入網患者病情出現變化時,通過社區雙向轉診至第一醫院,全科醫師、健康管理師跟隨查房。

社區衛生服務中心教糖友做運動。

“廈門的慢病分級診療試點改革正從探索階段向更規范、更高更寬更深的方向拓展。”市衛生計生委副主任洪豐穎表示。兩網患者的簽約管理,將逐步拓展到高危人群的家庭簽約;在完善兩病兩網的基礎上,擴增結核病、卒中和腫瘤等新病種,成熟一個拓展一個;探索“互聯網+”的應用,實時跟蹤干預患者病情;將計生員納入健康管理員隊伍,借計生員走家入戶之機,將健康管理知識傳播到千家萬戶。

更寬

管理病種新增結核病

9月8日,市衛生計生委印發《廈門市結核病“三師共管”分級診療管理規范(試行)》的通知,正式決定將結核病納入慢病分級診療管理,目標是到今年底,動態管理患者1200人。

結核病可防可控可治愈。據市疾控中心8月31日公布的數據,全市15歲以上人口中,活動性肺結核患者有5200多人,其中傳染性較強的涂陽肺結核患者有1500多人,位居廈門法定傳染病數量之首。根據結核病歸口管理和免費治療等規定,廈門指定島內四家結核病定點醫療機構負責全市結核病患者的診治,日門診量大,患者診查取藥檢查等程序較為復雜,部分患者依從性降低,影響規范服務,容易造成耐藥結核病的發生。加入慢病分級診療管理,引入“三師共管”后,結核病患者服藥有人督導、隨診時間有人安排、病情變化有人管理,有利于疾病的控制和治愈。

洪豐穎還透露,接下來,廈門分級診療還逐漸擴展到重癥精神病、腦卒中及各類腫瘤等慢性疾病,做到成熟一個拓展一個,讓更多百姓受益。

更深

一人患病全家入網

家住蓮前的洪大爺患高血壓多年,他40歲的兒子去年也被確診患上了高血壓。今年4月,兩人一起簽約加入“高友網”。

每次隨訪和健康教育課,社區健康管理師許巧燕都會請洪大爺的妻子盧阿姨一起參加。因為盧阿姨是家里的掌勺人,高血壓患者要求清淡飲食、低油少鹽,這需要盧阿姨配合。

盧阿姨是四川人,口味重,上了幾節健康管理課后,也漸漸開始注意飲食養生。如今,父子倆在盧阿姨的配合管理下,血壓控制得不錯。本月初,洪大爺夫妻和兒女一家四口與社區進行家庭簽約,社區將對未患病的盧阿姨和女兒進行重點篩查和健康教育,降低這個家庭的高危因素。

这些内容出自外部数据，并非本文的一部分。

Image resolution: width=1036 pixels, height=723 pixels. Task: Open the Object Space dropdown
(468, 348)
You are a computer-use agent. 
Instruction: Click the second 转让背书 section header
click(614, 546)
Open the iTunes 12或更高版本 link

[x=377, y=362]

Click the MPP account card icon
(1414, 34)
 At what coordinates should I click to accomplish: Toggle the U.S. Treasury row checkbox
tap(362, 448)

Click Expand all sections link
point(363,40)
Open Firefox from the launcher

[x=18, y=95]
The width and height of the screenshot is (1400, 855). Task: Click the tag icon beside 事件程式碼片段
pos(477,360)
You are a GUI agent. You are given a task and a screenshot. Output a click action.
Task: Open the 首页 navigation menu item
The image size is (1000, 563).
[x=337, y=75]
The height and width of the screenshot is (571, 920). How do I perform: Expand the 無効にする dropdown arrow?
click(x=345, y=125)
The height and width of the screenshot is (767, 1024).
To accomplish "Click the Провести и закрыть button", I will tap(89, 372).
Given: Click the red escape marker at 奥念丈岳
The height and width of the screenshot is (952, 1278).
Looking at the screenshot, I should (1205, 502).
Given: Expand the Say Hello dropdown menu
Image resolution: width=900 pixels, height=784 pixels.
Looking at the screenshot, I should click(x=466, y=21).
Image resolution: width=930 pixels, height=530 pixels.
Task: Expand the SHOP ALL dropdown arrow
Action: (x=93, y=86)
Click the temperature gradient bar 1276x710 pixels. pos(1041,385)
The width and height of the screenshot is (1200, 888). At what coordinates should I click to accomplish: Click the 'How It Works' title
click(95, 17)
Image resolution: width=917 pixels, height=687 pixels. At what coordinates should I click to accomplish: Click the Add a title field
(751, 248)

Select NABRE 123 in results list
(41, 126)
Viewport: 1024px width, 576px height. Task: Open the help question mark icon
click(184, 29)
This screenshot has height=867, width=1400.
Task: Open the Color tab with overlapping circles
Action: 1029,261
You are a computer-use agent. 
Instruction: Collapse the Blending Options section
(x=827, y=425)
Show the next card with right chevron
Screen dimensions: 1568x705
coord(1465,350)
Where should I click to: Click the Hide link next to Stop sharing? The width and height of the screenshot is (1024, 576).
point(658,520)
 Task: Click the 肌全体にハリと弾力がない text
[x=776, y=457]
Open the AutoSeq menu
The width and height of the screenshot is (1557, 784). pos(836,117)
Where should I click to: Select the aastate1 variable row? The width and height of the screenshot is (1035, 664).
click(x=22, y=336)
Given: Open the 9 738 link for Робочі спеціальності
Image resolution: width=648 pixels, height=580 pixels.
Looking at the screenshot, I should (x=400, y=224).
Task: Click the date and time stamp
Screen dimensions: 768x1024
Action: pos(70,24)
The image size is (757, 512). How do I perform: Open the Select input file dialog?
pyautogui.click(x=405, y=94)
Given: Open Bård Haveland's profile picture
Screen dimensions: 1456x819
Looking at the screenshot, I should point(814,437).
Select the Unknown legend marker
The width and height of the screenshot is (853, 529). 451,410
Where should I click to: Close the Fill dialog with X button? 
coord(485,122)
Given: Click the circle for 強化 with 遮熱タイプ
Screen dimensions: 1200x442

“患病不是一個人的事,而是整個家庭、甚至整個家族的事。”洪豐穎介紹,從9月開始,廈門高血壓、糖尿病患者的簽約管理,將逐步拓展到高危人群的家庭,重點進行兩病高危人群篩查,做到早發現、早干預、早治療。洪豐穎解釋說,一個人得了糖尿病、高血壓,他吃什么往往由他的妻子決定。將其妻納入簽約管理后,可以提高自我管理能力和治療依從性,更好地控制病情。而這個患者的兄弟姐妹或子女很可能是患病高危人群,有的甚至已經出現了病癥,將他們納入管理后,提高疾病知曉率,可以幫助他們避免發病或延緩病發時間。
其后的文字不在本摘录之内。